Seinem Gönner aus Graz, dem Brauereibesitzer Johann Peter von Reininghaus, berichtete Rosegger in einem Brief vom 6. September 1872 aus Rom über seine faszinierenden Erlebnisse, wie dem Besuch des Petersdomes:
"[...] So wäre ich nun den Weg aller deutschen Peterspfenige gegangen u. richtig in Rom angekommen. Es ist mir das ein denkwürdiger Tag meines Lebens. Ist es ein Gebet zur Gottheit, wäre es eines zur Kunst, oder aus kindlicher Verehrung für die Metropole der Christenheit - wer betet nicht einen Gedanken der Weihe in seiner tiefsten Seele, wenn er zum erstenmale den Dom St. Petris betritt." [...]4
Als humorvollen Nachsatz erlaubte er sich aber auch, dem väterlichen Freund für dessen finanzielle Unterstützung "Rechtfertigung" abzulegen:
"[...] An Sie, mein verehrter Freund, denke ich sehr
oft u. Ihre gute Reisebeigabe wird vortreff-
lich benützt; ich habe schon alle möglichen Wei-
ne auf Ihr Wohl getrunken. [...]"5
Schließlich, von fortwährendem „Heimweh" geplagt und vom beseelenden "Heimkommen" überwältigt, hielt er nach dieser Reise in seinem Tagebuch fest:
"[...] Ich bin doch noch kein rechter Kosmopolit, das spüre ich
erst, wenn ich im fremden Lande bin. [...]"6
Die aktuelle Ausstellung in der Steiermärkischen Landesbibliothek ist dem Literaten Peter Rosegger (1843-1918) gewidmet. Zentrales Thema ist dabei der Begriff der "Bewegung" in seinen verschiedenen Facetten: zum einen die unterschiedlichen Arten der Fortbewegungsmittel, zum anderen Roseggers geistige Flexibilität. Stets hat er sich mit technischen Neuerungen, aber auch mit seiner eigenen Einstellung zu diesen kritisch auseinandergesetzt. Zu ebener Erd´, über das Wasser und (fast) in der Luft bilden die drei inhaltlichen Schwerpunkte dieser besonderen Reise in die Vergangenheit mit dem steirischen Schriftsteller, Poeten und Journalisten.

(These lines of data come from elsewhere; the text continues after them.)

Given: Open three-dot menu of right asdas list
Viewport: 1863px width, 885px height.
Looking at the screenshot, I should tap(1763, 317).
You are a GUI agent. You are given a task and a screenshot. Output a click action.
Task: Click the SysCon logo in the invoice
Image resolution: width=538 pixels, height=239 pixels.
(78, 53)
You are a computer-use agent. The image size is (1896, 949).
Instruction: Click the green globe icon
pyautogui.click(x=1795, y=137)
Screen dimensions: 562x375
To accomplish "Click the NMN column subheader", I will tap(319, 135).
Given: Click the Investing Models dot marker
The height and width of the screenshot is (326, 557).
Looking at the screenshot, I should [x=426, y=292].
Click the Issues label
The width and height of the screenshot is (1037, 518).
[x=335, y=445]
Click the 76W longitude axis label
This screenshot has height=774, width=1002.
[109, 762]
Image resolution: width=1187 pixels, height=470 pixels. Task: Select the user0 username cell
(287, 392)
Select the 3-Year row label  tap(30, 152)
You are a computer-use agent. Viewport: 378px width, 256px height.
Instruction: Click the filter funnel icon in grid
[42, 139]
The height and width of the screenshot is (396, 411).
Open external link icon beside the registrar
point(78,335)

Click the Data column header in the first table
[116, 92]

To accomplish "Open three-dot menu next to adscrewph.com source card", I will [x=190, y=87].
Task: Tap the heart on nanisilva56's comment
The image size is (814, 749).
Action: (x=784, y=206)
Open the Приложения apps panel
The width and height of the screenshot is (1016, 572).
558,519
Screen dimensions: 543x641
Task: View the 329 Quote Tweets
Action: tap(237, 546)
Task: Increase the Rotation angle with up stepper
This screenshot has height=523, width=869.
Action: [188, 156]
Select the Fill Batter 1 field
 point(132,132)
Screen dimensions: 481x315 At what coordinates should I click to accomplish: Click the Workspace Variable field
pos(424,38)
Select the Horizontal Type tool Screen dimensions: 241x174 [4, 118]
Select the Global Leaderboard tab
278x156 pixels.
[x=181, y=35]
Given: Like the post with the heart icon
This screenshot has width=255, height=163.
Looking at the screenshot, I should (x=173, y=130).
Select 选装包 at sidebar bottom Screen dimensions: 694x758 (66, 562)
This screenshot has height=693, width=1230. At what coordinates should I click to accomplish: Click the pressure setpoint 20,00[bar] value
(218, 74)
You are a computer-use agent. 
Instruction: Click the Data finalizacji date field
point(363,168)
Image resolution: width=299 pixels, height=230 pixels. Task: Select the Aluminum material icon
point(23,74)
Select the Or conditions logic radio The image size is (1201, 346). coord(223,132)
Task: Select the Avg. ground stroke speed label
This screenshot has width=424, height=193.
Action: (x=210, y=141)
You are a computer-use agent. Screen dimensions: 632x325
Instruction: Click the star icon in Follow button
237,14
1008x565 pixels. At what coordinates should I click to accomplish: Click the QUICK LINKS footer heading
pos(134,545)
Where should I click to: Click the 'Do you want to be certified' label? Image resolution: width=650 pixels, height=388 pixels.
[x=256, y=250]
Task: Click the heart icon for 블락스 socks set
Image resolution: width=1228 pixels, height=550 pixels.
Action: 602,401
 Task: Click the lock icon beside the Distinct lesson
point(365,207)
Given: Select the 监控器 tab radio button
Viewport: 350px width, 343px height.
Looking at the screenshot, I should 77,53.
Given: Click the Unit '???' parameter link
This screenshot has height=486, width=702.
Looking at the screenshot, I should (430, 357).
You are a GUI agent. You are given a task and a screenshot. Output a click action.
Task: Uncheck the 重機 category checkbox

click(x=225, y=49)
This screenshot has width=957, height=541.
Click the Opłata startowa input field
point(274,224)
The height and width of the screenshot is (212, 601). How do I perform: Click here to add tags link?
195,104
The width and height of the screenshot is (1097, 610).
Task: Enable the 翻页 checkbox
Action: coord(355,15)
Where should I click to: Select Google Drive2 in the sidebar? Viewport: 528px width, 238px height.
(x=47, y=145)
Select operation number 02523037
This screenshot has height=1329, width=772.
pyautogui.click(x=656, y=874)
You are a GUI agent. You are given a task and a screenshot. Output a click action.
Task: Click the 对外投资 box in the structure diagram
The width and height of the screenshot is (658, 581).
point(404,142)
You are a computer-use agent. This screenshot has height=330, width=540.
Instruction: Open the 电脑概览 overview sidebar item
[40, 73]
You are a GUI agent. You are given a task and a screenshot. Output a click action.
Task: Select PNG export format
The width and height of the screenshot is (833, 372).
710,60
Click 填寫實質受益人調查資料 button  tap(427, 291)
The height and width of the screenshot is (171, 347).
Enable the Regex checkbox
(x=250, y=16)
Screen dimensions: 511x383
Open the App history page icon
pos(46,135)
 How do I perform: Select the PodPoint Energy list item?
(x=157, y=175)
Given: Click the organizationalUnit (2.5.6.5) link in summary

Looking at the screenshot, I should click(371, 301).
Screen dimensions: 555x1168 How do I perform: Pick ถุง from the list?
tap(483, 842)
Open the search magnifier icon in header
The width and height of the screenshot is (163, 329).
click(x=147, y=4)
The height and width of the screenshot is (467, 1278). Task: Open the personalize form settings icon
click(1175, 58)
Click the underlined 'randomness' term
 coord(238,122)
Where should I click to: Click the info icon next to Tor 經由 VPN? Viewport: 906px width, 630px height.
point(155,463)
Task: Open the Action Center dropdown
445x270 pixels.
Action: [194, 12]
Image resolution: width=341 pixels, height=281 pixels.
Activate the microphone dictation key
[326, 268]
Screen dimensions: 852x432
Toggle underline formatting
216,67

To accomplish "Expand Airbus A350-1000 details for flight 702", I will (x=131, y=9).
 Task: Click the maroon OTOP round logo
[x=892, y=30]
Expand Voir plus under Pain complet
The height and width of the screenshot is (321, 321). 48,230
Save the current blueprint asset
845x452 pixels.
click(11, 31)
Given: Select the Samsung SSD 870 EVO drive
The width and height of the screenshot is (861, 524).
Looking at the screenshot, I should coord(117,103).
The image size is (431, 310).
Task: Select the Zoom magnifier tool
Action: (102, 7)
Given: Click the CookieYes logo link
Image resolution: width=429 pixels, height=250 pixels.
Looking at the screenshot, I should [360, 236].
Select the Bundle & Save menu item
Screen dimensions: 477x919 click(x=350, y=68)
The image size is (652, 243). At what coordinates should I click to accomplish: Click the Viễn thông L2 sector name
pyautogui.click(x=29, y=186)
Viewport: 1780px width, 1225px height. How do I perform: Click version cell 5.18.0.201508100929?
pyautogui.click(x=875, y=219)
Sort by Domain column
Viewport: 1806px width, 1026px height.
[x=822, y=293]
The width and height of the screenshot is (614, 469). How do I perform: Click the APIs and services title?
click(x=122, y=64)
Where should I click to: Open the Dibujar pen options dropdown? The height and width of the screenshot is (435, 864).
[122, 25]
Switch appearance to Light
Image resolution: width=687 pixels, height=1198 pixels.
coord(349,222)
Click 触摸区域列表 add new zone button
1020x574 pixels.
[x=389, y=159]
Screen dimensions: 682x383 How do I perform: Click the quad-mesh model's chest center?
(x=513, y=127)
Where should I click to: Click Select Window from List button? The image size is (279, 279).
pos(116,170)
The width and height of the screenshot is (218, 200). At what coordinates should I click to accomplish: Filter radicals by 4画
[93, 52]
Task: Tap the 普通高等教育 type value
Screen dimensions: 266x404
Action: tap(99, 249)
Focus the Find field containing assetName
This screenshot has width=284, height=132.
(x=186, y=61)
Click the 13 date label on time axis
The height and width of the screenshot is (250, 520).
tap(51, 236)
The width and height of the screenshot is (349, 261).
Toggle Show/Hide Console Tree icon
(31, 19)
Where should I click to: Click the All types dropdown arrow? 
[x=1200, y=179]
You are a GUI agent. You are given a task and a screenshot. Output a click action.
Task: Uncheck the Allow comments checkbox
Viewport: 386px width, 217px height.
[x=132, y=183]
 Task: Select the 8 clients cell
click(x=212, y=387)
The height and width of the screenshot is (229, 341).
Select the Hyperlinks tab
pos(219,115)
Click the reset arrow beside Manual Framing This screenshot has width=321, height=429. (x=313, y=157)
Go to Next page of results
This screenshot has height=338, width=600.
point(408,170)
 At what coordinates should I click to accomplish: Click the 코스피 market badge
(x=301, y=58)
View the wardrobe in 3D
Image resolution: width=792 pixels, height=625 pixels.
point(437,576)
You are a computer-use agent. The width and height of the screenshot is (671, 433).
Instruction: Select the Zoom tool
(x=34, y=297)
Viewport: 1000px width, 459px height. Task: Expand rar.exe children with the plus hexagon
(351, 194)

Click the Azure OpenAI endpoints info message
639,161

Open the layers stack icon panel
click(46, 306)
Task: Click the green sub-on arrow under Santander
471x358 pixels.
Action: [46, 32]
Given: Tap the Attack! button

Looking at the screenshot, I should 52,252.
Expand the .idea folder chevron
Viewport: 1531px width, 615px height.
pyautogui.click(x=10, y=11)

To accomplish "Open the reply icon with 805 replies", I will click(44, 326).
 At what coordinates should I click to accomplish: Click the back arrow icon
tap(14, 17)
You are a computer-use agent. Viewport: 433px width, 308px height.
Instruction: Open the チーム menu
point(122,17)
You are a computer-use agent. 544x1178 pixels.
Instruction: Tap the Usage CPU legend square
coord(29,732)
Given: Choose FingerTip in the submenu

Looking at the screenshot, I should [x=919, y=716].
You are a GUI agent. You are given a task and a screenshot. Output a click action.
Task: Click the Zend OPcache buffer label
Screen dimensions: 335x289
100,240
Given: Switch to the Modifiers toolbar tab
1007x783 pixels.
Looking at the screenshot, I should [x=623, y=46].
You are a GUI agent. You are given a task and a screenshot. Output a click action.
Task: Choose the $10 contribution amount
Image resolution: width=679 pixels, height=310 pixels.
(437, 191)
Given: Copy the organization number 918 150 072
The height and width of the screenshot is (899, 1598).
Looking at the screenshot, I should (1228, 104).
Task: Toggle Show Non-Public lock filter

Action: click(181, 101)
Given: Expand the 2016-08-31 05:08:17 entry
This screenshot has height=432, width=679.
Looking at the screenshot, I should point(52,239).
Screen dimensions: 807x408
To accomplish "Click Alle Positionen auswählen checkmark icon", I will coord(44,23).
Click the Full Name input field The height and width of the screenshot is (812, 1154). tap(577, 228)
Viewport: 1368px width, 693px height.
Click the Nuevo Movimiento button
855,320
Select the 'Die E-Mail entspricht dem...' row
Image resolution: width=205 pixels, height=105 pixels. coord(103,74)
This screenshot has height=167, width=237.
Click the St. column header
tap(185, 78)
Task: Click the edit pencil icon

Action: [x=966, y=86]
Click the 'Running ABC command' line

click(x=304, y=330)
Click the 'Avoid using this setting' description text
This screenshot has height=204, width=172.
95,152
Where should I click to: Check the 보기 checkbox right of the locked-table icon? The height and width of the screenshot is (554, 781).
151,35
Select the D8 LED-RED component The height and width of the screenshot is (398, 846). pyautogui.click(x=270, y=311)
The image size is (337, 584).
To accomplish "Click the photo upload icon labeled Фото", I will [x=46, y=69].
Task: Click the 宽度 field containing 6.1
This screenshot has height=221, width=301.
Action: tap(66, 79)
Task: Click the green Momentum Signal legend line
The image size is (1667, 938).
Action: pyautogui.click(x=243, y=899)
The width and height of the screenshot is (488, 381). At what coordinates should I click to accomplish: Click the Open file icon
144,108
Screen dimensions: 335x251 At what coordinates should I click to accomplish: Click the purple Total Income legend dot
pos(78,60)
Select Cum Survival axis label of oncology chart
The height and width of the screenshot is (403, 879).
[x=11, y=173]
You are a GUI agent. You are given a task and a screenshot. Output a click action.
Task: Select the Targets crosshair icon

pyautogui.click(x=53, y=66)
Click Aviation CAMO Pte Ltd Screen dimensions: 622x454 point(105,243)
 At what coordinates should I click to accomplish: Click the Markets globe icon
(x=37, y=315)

Peter Rosegger war aber auch ein begeisterter Netzwerker, stand über die Jahrzehnte in brieflichem Kontakt mit mehr als 1000 Personen in vielen Ländern. Es stehen bei dieser Ausstellung somit nicht nur seine eigenen Texte im Mittelpunkt, sondern auch Briefe aus aller Welt an Rosegger, deren Absender kleine Schlaglichter vor dem großen historischen Hintergrund - sozusagen kleine Geschichten zur großen Geschichte - darstellen.
Besuchen Sie uns und die Ausstellung "Rosegger in Bewegung": Montag bis Freitag, 9 bis 17 Uhr, Donnerstag 9 bis 20 Uhr, in den Sommer- und Weihnachtsferien 9 bis 13 Uhr.
Wir freuen uns auf Ihren Besuch!
1 Die "Reise nach Italien" unternahm Peter Rosegger von 23. August bis 17. September 1872 über Klagenfurt, Verona, Mailand, Turin, Genua, Florenz, Rom, Neapel, Pompeji und über Rom, Pisa, Venedig, Laibach zurück nach Graz. Mit besonderer Akribie - so auch in diesem Falle - fertigte Rosegger Skizzen seiner Reisen an, auf welchen er meist die Art der Fortbewegung, die Anzahl der Übernachtungen an seinen Stationen und das Datum der Etappen vermerkte.
2 Rosegger, Peter: Verführt zu Rom. In: Heimgarten 3, 1878/79, S. 675.
3 Rosegger, Peter: Reisetagebuch "Reise nach Italien". Turin, 29.08.1872.
4 Brief Peter Rosegger an Johann Peter von Reininghaus. Rom, 06.09.1872, privat.
5 Ebd.
6 Rosegger, Peter: Reisetagebuch "Reise nach Italien". Mailand, 26.08.1872.